En avril dernier, dans le cadre d’une enquête journalistique paneuropéenne, Le Vif/L’Express révélait le manque de transparence des autorités belges quant aux émissions d’ammoniac produites par les élevages porcins et de volailles. Nous avons également analysé les subsides de la politique agricole commune. Pourquoi des élevages intensifs polluants continuent-ils à recevoir des aides européennes ?

PARDELPHINE REUTER (1)

L’agriculture est le seul secteur économique en Europe qui soit intégralement financé par le budget de l’Union européenne. En 2016, plus de 700 millions d’euros de subsides ont été octroyés à des entreprises belges dans le cadre de lapolitique agricole commune (PAC). Depuis la dernière réforme de la PAC, ces aides ont notamment pour but de  » verdir  » les activités des exploitations agricoles, afin de minimiser leur impact sur l’environnement. En Belgique, les paiements effectués en 2016 reflètent ces décisions : là où, jusqu’en 2015, les agriculteurs recevaient la majeure partie de leurs subsides via les droits à paiement unique, cette aide fut ensuite découplée afin, notamment, de mettre en place le  » paiement vert « . Celui-ci est destiné à soutenir des pratiques agricoles bénéfiques pour le climat et l’environnement, comme le maintien de prairies permanentes en contrepartie de surfaces agricoles.  » La PAC permet à l’ensemble des citoyens européens de bénéficier d’un approvisionnement abondant et sûr en aliments de qualité, ainsi que d’un environnement et de paysages exceptionnels « , selon la Commission européenne.

Une politique agricole durable est-elle compatible avec le financement d’élevages intensifs aux activités polluantes ?

Une politique agricole durable est-elle compatible avec le financement d’élevages intensifs aux activités polluantes ? Dans son numéro du 26 avril dernier, Le Vif/L’Express publiait une enquête exclusive sur les émissions d’ammoniac des élevages porcins et de volailles. Comme tout Etat membre de l’Union européenne, la Belgique – via les autorités régionales – doit déterminer les émissions d’ammoniac de ces élevages et les rapporter à l’Agence européenne pour l’environnement, qui les publie en ligne dans le registre  » E-PRTR  » (European Pollutant Release and Transfer Register). Mais bien que ces données soient accessibles aux citoyens, les noms des exploitations agricoles belges sont volontairement gardés confidentiels. Cette opacité est à l’opposé des objectifs européens d’accès à l’information ayant trait à l’environnement.
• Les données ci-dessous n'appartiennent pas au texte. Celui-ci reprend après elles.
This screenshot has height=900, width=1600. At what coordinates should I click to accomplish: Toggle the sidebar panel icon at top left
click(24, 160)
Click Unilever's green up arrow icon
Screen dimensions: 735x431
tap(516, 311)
Les principaux impacts environnementaux des élevages intensifs sont liés aux émissions d’ammoniac ainsi qu’aux émissions d’azote (notamment le protoxyde d’azote, un gaz à effet de serre) et de phosphore dans le sol, dans les eaux de surface et dans les eaux souterraines. Sans connaître ces informations, les citoyens ne peuvent prendre part au débat public sur la qualité de l’air, par exemple, ou l’extension des activités d’exploitations agricoles dont ils sont les voisins. Selon l’E-PRTR, 64 exploitations agricoles belges ont émis plus de 10 tonnes d’ammoniac dans le cadre de leurs activités en 2015. Sur la base des informations disponibles, Le Vif/L’Express a identifié les 20 exploitations flamandes répertoriées dans le registre E-PRTR, mais seulement 26 wallonnes sur les 44 déclarées. Nous avons ensuite analysé les subsides européens qu’elles ont reçus en utilisant le site des organismes payeurs belges, Belpa.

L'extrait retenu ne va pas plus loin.